For Biden, the summit offered an opportunity to continue re-branding the U.S. — under his leadership as a consummate professional — as an active player on the world stage. His presser reflected this, with a dose of nation-building alongside political pragmatism. He positioned human rights as fundamental to American political identity. Yet here he rather tamely referred to concerns raised with Putin. Explicit commitments appeared absent, except in the case of “attempts to violate our democratic sovereignty or destabilize our democratic elections,” which “we will not tolerate” and to which “we would respond.”

In a practical sense, the summit resulted in commitments to bilateral consultations on arms control and cybersecurity as well as the agreement that the states’ respective Ambassadors — both recently recalled — will return to their posts. These all indicate at least a formal normalization of relations, aimed at increased predictability based on mutual interests and delimited common goals, rather than any comprehensive re-calibration. 

Yet the two sides nonetheless put a different spin even on these joint commitments. Biden emphasized a return to professional politics, both for domestic audiences and the wider international community. He repeatedly stated that he had gone into the meeting intending to pursue dialogue mechanisms that would increase strategic stability, and that these objectives were well represented in the meeting outcomes. 

Putin’s take was calibrated for Russian domestic audiences. U.S. concerns about Ukraine, cyber interference, and human rights violations were deflected with counter-allegations: Ukraine suffered a “bloody coup”; the US commits more nefarious cyber activity than Russia; and it imprisoned the Capitol protesters. Given the strength and confidence of international opinion about such issues, it’s clear that the intended audience for these comments was domestic. It fits the pattern with which Putin’s leadership has stoked and drawn strength from anti-Western factions in recent years. For international audiences, Putin applied the playbook familiar from Russia’s international broadcaster, RT: he flagged up the poor U.S. record on police shootings, drone strikes on civilians, and Guantanamo Bay. 

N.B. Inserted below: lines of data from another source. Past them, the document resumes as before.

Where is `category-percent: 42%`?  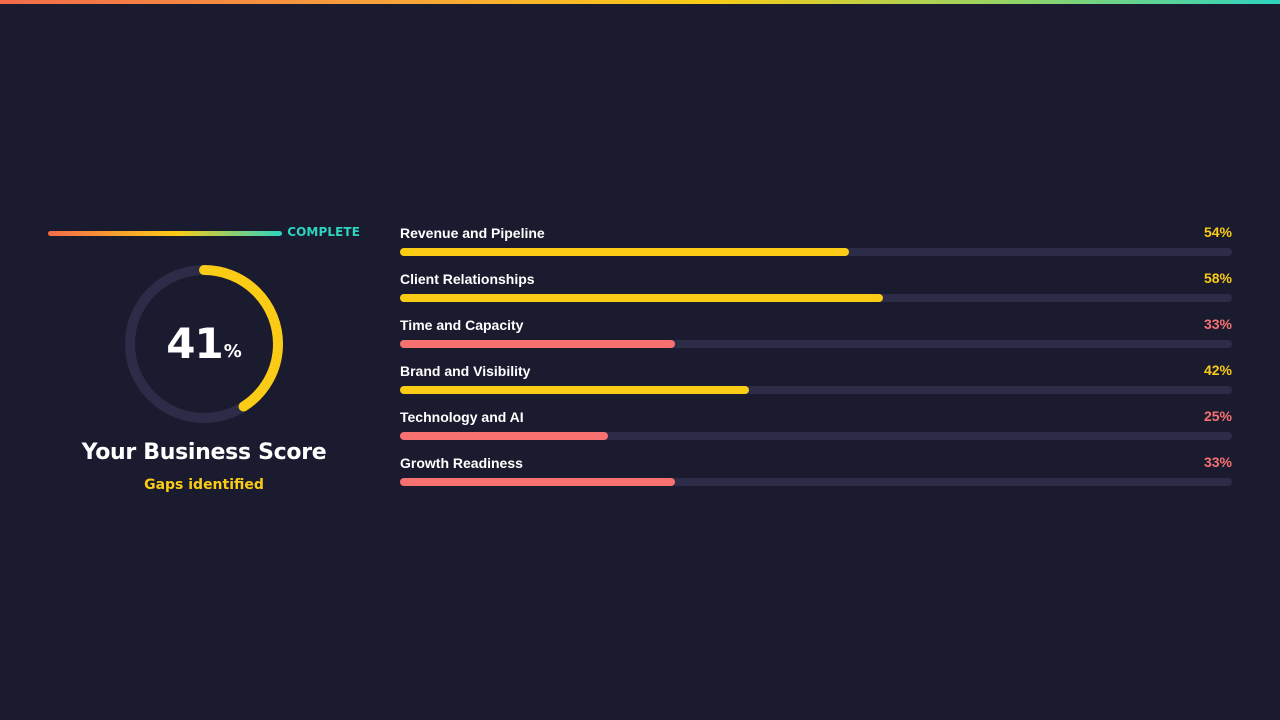
category-percent: 42% is located at coordinates (1218, 370). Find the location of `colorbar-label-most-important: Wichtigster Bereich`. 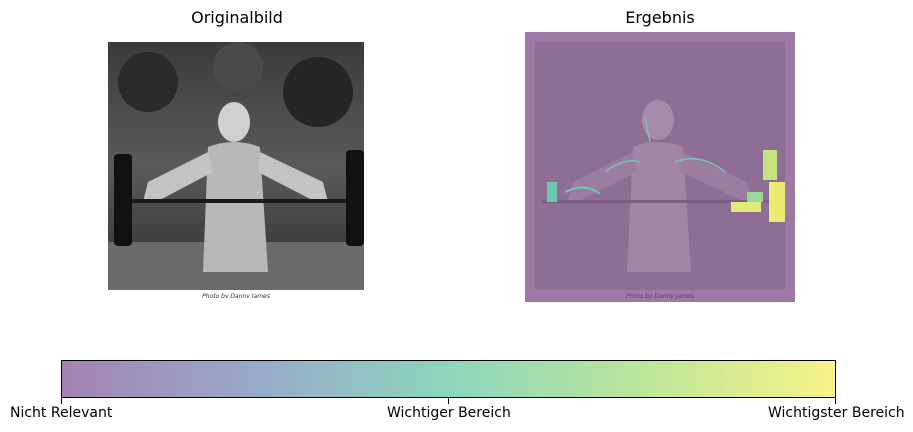

colorbar-label-most-important: Wichtigster Bereich is located at coordinates (836, 413).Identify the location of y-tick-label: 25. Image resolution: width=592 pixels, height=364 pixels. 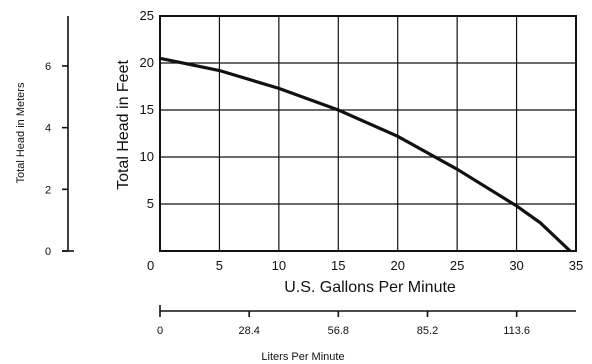
(147, 16). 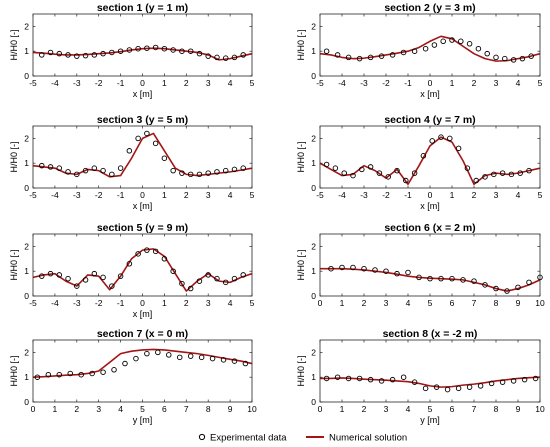 What do you see at coordinates (99, 195) in the screenshot?
I see `x-tick-label: -2` at bounding box center [99, 195].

Formal normalization and greater strategic predictability are largely beneficial to both parties. Nonetheless, Putin’s reliance domestically on friction internationally could limit the appetite for, and political expediency of, further meaningful cooperation with the United States. Ultimately, the practical impact of these discussions will only be known with time. As Biden himself remarked, “we’ll find out within the next six months to a year whether or not we actually have a strategic dialogue that matters.”

Maria Shagina

Postdoctoral fellow at the Center for Eastern European Studies at the University of Zurich and a member of the Geneva International Sanctions Network at the Graduate Institute

It was clear from the beginning that the Biden-Putin summit will not result in a breakthrough. While there were many topics to discuss, there was very little to agree on. The personal meeting aimed to stabilize the relationship where possible and attempted to lay the groundwork for “a stable and predictable relationship.” After the chaotic Trump presidency, both the U.S. and Russia are interested in increasing predictability and minimizing uncontrolled confrontation. 

The talks exceeded low expectations. Ukraine and Belarus expectedly remained the most difficult topics to find a common ground on, however, several areas were outlined where mutual interests in achieving strategic stability exist: return of the country’s respective ambassadors, arms control, cybersecurity, and prisoners’ exchange. The most notable advancement occurred in cybersecurity. The U.S. attempted to set red lines in cyberspace and carve out safe zones in 16 areas of critical infrastructure. 

Biden acted in good faith in negotiating with Russia while setting clear boundaries. The next 6-12 months will be decisive in determining whether Russia is genuinely interested in establishing a new equilibrium.